== Objective ==
Duplicate the data from the line that contains "Describe the element at coordinates (504, 545)" to the line that contains "center [193, 10].", including both of those lines, and leave the pictures out of your answer.

== Supplied entries ==
···

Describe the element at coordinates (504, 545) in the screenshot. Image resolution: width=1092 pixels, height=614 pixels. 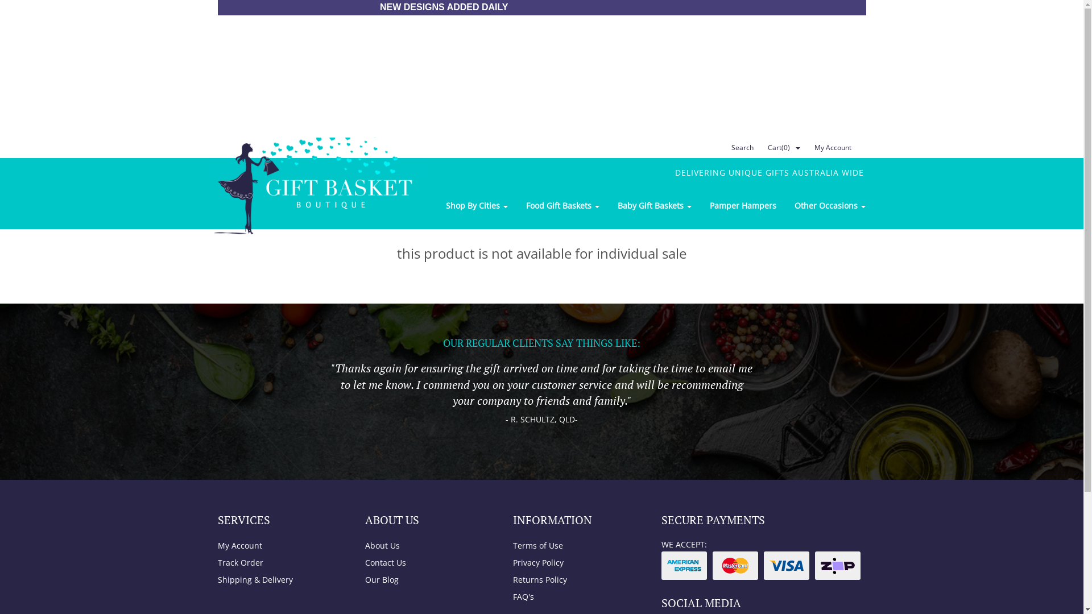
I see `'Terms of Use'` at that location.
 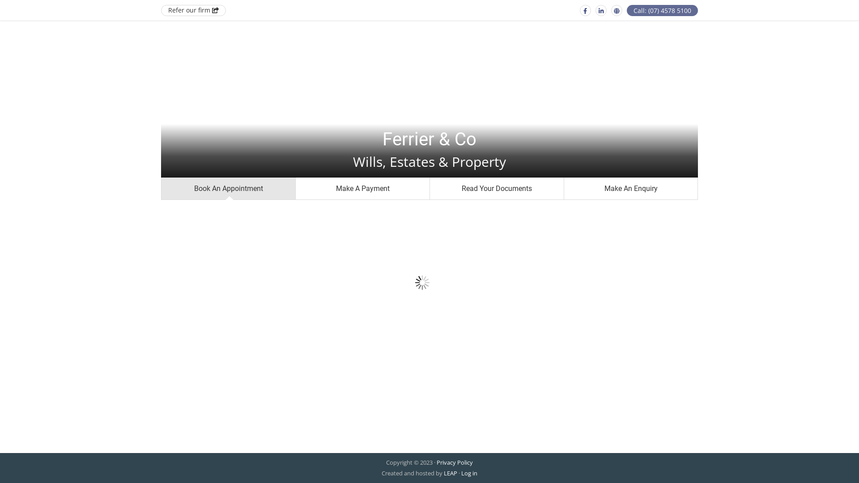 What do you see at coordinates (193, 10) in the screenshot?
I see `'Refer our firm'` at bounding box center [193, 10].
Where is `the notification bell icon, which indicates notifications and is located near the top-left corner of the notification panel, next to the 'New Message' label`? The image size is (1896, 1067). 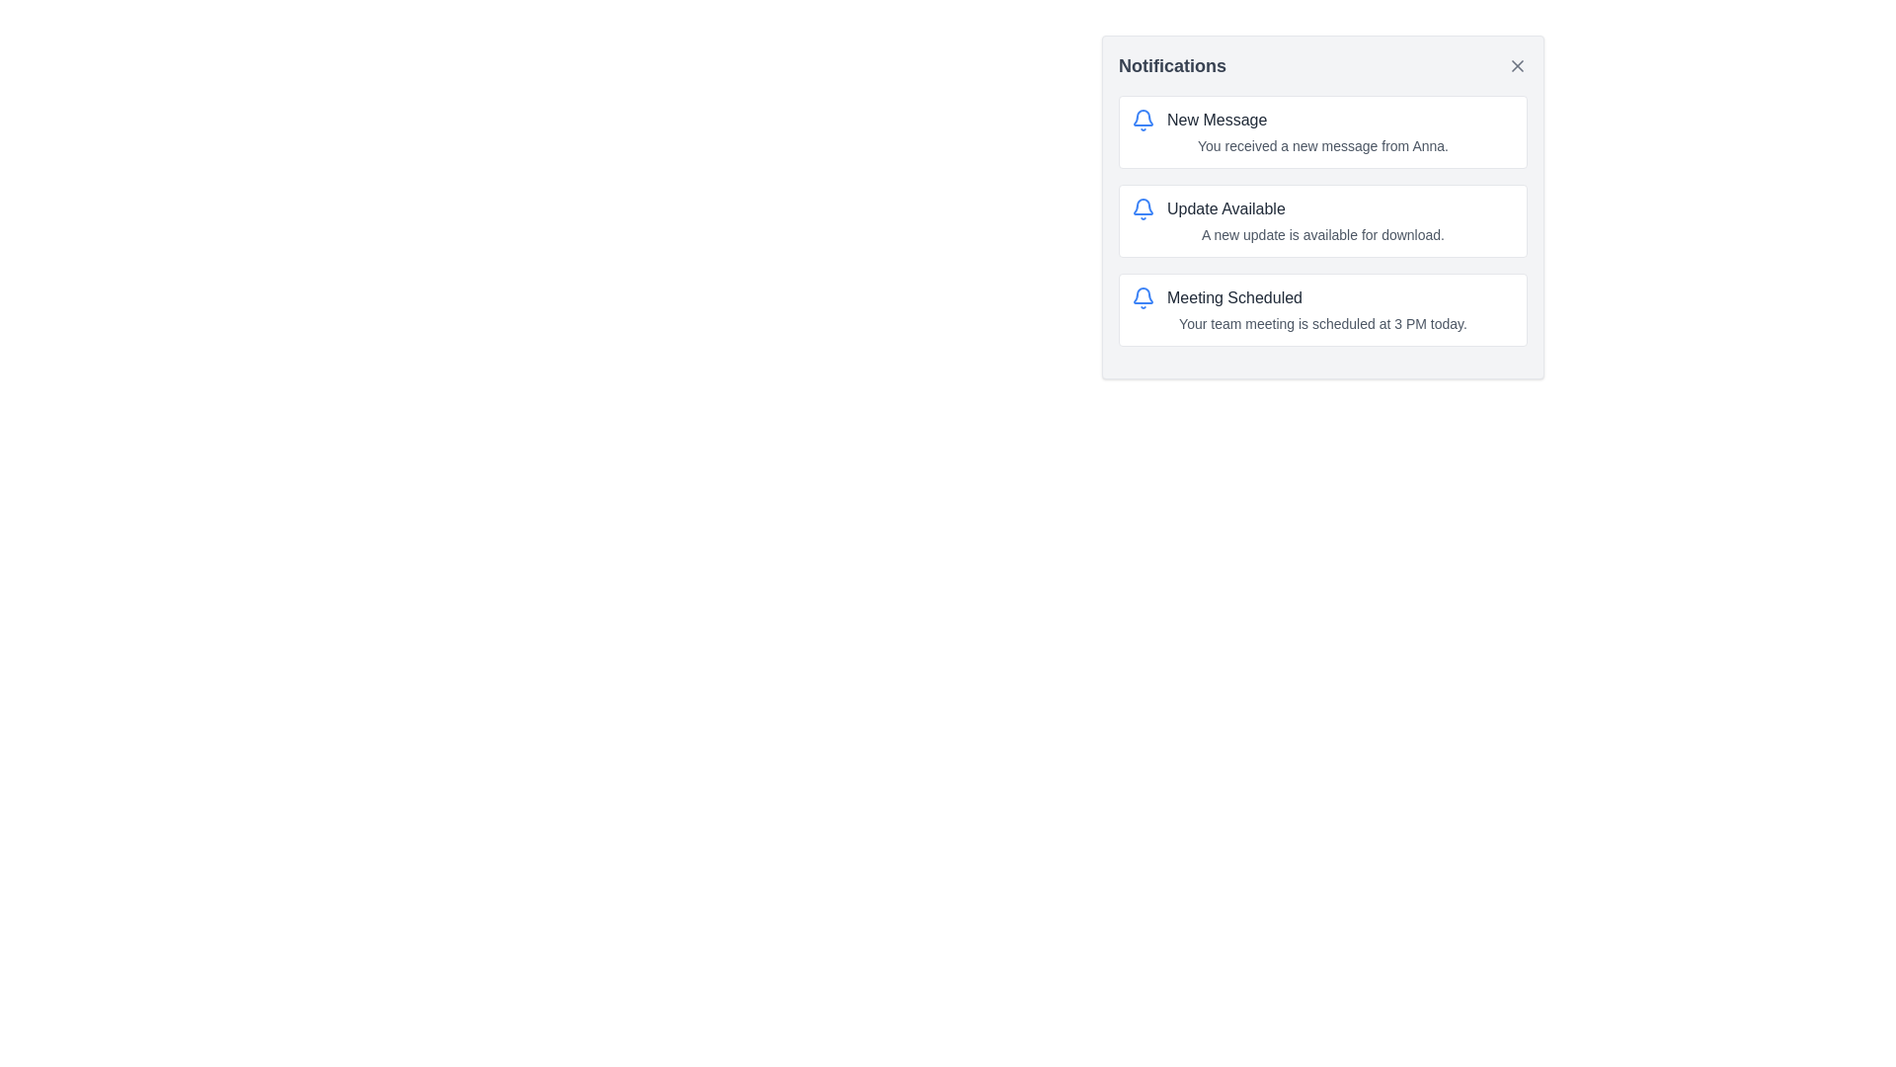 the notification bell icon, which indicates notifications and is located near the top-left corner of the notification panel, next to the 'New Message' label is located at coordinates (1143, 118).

···

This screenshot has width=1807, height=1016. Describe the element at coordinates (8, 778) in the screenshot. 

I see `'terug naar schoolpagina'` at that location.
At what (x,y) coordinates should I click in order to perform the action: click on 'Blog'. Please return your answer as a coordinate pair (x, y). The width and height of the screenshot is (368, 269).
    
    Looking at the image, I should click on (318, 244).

···

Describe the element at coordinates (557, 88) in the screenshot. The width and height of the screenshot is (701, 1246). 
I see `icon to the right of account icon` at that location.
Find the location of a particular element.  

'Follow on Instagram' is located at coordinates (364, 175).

···

== Correct result ==
Describe the element at coordinates (504, 545) in the screenshot. Image resolution: width=1092 pixels, height=614 pixels. 
I see `'Terms of Use'` at that location.
  What do you see at coordinates (193, 10) in the screenshot?
I see `'Refer our firm'` at bounding box center [193, 10].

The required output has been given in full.